Data section =>
#####
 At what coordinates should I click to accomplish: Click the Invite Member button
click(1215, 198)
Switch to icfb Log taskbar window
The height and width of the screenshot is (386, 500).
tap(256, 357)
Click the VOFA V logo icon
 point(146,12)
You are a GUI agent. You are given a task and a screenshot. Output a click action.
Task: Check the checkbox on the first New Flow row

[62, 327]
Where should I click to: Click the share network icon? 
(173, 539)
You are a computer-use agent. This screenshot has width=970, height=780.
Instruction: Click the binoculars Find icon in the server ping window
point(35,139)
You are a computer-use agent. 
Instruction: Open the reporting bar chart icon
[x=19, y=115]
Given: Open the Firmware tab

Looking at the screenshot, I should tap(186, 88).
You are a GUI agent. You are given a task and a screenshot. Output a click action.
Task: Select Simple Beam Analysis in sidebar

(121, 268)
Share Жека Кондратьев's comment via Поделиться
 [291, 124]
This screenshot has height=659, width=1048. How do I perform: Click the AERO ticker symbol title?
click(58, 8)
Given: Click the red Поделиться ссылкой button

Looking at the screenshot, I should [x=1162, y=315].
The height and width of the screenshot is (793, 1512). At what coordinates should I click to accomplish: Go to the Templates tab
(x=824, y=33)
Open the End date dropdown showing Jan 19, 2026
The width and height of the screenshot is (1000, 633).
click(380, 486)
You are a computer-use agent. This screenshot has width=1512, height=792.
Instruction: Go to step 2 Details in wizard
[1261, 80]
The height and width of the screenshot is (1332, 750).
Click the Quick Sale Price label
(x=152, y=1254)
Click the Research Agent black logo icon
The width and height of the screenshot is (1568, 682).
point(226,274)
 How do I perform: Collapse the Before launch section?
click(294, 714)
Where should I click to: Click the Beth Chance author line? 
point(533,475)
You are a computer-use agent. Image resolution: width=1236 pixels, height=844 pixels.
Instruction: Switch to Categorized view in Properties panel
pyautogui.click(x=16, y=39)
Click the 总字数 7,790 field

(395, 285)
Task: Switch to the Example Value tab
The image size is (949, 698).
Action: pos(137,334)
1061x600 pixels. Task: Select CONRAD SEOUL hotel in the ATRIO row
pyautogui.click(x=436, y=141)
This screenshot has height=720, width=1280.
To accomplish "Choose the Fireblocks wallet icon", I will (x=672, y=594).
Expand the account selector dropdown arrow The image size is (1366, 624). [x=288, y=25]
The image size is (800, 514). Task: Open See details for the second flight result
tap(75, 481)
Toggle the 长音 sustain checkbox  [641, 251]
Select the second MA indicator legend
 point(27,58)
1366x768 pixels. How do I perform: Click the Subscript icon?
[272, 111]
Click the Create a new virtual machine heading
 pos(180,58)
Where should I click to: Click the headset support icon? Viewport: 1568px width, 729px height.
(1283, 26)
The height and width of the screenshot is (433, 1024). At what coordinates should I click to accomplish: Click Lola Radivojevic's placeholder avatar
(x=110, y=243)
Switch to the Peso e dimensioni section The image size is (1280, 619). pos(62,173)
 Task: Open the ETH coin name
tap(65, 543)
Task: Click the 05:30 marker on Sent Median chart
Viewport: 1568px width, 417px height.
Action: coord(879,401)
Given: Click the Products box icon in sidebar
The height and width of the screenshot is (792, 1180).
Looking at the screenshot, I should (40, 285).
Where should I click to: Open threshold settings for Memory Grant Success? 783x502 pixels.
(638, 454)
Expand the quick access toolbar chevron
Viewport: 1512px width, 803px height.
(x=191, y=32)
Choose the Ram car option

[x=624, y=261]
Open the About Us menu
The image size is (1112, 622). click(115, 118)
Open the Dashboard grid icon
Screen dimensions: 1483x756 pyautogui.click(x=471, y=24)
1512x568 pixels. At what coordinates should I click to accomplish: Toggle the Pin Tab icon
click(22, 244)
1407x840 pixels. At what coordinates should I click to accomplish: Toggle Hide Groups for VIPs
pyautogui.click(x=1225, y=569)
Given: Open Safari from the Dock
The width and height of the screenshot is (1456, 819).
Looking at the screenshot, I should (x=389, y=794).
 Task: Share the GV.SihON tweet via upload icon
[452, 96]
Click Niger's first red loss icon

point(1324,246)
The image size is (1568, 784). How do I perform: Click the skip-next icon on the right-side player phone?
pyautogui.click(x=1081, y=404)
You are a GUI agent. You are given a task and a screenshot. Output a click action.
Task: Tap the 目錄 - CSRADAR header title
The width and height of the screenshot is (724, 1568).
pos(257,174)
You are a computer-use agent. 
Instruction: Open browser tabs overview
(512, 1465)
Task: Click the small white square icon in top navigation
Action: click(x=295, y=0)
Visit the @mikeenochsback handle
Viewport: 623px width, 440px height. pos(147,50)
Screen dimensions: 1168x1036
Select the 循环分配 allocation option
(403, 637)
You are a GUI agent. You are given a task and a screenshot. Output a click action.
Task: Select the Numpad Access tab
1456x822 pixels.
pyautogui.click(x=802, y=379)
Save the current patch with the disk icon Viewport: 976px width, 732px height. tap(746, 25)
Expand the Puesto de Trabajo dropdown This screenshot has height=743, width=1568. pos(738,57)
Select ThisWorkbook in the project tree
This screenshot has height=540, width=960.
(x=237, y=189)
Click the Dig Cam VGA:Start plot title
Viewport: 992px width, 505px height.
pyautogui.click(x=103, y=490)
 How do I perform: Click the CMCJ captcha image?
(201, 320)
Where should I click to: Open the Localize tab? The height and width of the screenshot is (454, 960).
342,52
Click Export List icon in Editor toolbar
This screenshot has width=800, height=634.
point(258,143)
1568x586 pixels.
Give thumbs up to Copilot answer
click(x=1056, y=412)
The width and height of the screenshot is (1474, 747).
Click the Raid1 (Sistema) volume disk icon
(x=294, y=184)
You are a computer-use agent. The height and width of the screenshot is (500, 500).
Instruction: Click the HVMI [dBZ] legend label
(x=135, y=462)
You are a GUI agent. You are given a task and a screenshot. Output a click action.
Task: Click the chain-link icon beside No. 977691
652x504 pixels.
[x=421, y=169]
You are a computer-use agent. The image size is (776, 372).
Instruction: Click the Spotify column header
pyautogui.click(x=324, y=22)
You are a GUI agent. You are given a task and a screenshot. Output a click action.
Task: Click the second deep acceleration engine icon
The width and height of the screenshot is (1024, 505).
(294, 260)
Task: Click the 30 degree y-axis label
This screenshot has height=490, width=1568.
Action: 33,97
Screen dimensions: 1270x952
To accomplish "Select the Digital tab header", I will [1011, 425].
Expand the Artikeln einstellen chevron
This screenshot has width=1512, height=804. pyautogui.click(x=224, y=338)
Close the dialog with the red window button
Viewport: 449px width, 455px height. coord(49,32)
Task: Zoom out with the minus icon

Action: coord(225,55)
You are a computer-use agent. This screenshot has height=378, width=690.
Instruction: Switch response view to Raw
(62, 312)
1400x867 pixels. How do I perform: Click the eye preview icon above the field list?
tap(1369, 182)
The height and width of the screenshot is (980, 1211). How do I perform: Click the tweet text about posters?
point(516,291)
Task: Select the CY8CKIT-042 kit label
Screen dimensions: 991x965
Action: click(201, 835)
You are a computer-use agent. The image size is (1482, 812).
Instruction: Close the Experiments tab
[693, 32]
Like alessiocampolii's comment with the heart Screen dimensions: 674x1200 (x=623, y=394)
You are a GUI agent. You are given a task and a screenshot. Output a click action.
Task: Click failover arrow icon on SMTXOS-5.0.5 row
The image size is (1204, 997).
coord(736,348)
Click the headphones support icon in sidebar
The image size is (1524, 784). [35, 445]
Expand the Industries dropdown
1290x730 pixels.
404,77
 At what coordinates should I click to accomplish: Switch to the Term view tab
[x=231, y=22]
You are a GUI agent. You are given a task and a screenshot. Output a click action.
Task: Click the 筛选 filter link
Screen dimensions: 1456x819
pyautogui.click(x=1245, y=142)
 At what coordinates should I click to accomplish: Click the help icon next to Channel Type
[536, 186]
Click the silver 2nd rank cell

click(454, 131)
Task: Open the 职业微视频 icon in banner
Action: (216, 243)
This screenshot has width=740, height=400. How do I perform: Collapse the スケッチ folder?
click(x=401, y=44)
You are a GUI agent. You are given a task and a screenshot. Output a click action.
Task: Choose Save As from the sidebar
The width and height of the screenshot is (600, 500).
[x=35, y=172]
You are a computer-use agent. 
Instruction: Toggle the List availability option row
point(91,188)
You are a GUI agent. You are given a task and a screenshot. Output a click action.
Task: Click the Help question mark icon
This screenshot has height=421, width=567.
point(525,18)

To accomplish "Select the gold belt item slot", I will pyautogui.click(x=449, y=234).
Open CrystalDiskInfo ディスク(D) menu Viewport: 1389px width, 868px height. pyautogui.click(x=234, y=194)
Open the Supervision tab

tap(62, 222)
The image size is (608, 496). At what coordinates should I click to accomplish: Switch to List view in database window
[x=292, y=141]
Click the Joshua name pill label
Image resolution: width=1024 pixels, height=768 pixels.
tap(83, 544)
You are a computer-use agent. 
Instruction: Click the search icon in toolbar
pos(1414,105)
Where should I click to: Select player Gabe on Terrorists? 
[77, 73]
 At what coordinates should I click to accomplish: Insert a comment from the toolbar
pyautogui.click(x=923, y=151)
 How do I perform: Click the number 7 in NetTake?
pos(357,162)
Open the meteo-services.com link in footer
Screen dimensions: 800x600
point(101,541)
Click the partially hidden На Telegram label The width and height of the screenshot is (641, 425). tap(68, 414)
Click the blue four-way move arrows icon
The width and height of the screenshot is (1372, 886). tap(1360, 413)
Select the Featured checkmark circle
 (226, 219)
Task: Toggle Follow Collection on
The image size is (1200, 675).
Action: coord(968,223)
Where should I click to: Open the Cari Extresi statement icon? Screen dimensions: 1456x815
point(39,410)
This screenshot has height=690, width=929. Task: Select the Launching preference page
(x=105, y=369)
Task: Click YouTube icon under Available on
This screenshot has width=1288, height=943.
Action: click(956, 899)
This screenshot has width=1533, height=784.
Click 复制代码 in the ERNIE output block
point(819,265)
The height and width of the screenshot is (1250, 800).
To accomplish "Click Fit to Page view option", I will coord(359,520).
#####
Problem requirements =>
Give the records from the line with "1061x600 pixels. Task: Select" to the line with "Expand the account" as a numbered list, leaving out blank lines.

Complete response =>
1. 1061x600 pixels. Task: Select CONRAD SEOUL hotel in the ATRIO row
2. pyautogui.click(x=436, y=141)
3. This screenshot has height=720, width=1280.
4. To accomplish "Choose the Fireblocks wallet icon", I will (x=672, y=594).
5. Expand the account selector dropdown arrow The image size is (1366, 624). [x=288, y=25]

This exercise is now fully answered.